Global Comment

Where the world thinks out loud

UK rape statistics show we are letting survivors down

A protest sign: Make rapists afraid again

It’s been a tough week for rape and sexual assault survivors across the world. The media, even on this side of the pond, is overwhelmed by coverage of the extraordinary Christine Blasey Ford speaking up against Brett Kavanaugh during his hearing to potentially become a Supreme Court judge. Last night’s BBC News at Ten devoted around half of its airtime to the hearing, and coverage in online and print outlets, as well as on social media, has been plentiful.

This case is bringing up difficult memories for many survivors and, here in the UK, that is exacerbated by data from the Crown Prosecution Service (CPS) that shows that our rape conviction statistics leave a lot to be desired. This has been the case throughout living memory, but for things to actually get worse is particularly alarming.

The first remarkable statistic revealed by the CPS was that men aged 18 – 24 who are charged with rape are significantly less likely to be convicted than older men, with less than ⅓ of prosecutions resulting in a conviction. The figures for men aged 25 – 49 stand at 46%, by comparison. And that is in the cases that proceeded as far as the CPS – many get abandoned at the police stages.

Senior members of the CPS told the Guardian that this was thought to be because jurors are wary of labelling such young men as sex offenders, and the result of this, of course, is that the age of the person who is accused has a notable effect on the likelihood survivors have of seeing justice in their cases.

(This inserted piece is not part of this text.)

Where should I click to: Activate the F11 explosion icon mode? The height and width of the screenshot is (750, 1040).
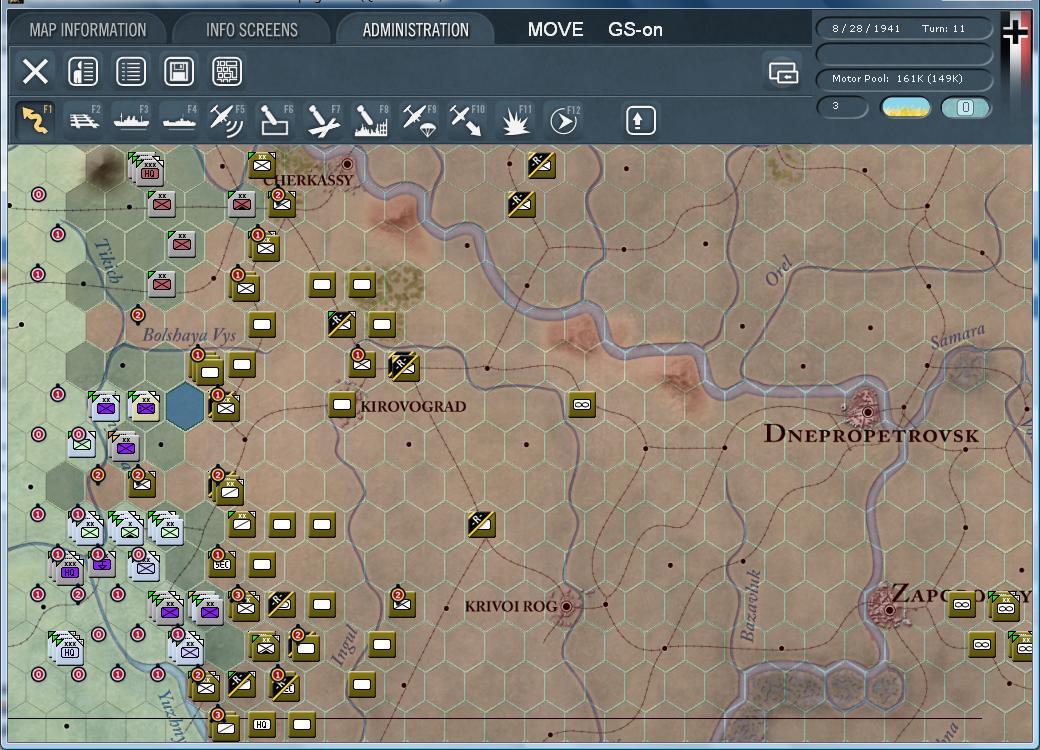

Nazir Afzal, the former chief crown prosecutor for north-west England and adviser to the Welsh government on violence against women, told the Guardian, “in my experience, juries are more likely to make allowances for a defendant the younger he is, this idea that he may not have known what he was doing at 24, but if he was older than that he does”, while Dr Dominic Willmott from the University of Huddersfield, said that his research “shows us quite clearly that jurors are simply less willing to convict young defendants of rape for fear of the consequences such a ‘rapist’ label will have on their future”, even if the juries believe him to be guilty.

Other aspects of information about the CPS have shown that cases that were supposedly “weak” were being “taken out of the system”; often those where the accusers are young, have mental health problems or are otherwise not “credible” to a mainstream jury. In training sessions, prosecutors and others were told “If we took 350 weak cases out of the system, our conviction rate goes up to 61%.”

The course in question has since been scrapped. The information that it transmitted, however, is not especially new in rape and sexual assault cases. If the victim does not fit a narrow bill of “acceptability”, or the accused comes across as more palatable and socially acceptable, the chances of a conviction plummet. And this should not be a worry because of CPS stats, it should be a worry because juries are not convicting guilty men and they are letting down their survivors.

And yet we are still supposed to report our abusers and those who assault us. We are criticised, like Blasey Ford, if we do not report and yet to report is often a humiliating and difficult experience that, as we can see from this data, is far from guaranteed to produce the desired outcome. Especially if the man who assaulted you is young. Especially if your case is ‘weak’. Especially especially especially.

There are few circumstances in which the chances of a prosecution are favourable and those that do lend themselves to ‘better’ jury outcomes tend to be the rarest kinds of assaults – strangers hitting you over in the head in a dark alleyway before raping you.

I didn’t report, though I spoke to police about the possibility. They said that my mental health problems (resulting from the rape) would make me an ‘unreliable witness’ in the court. It was a vicious cycle that it was impossible to break out of. Unless your reaction to your assault is no reaction at all, it will count against you in a court of law. The police woman also laughed at me because I found it too difficult to recount the details.

It was not a welcoming or encouraging encounter and it did not encourage me to follow through with a report. It put me right off, to be honest. So that was that. And while the police proclaim that they have changed – and I hope they have – if they do not work closely with the CPS and if jury education is not improved and myth busting is not widely disseminated, we have little opportunity to improve the chances of women coming forward to get the conviction they so need. That society so needs.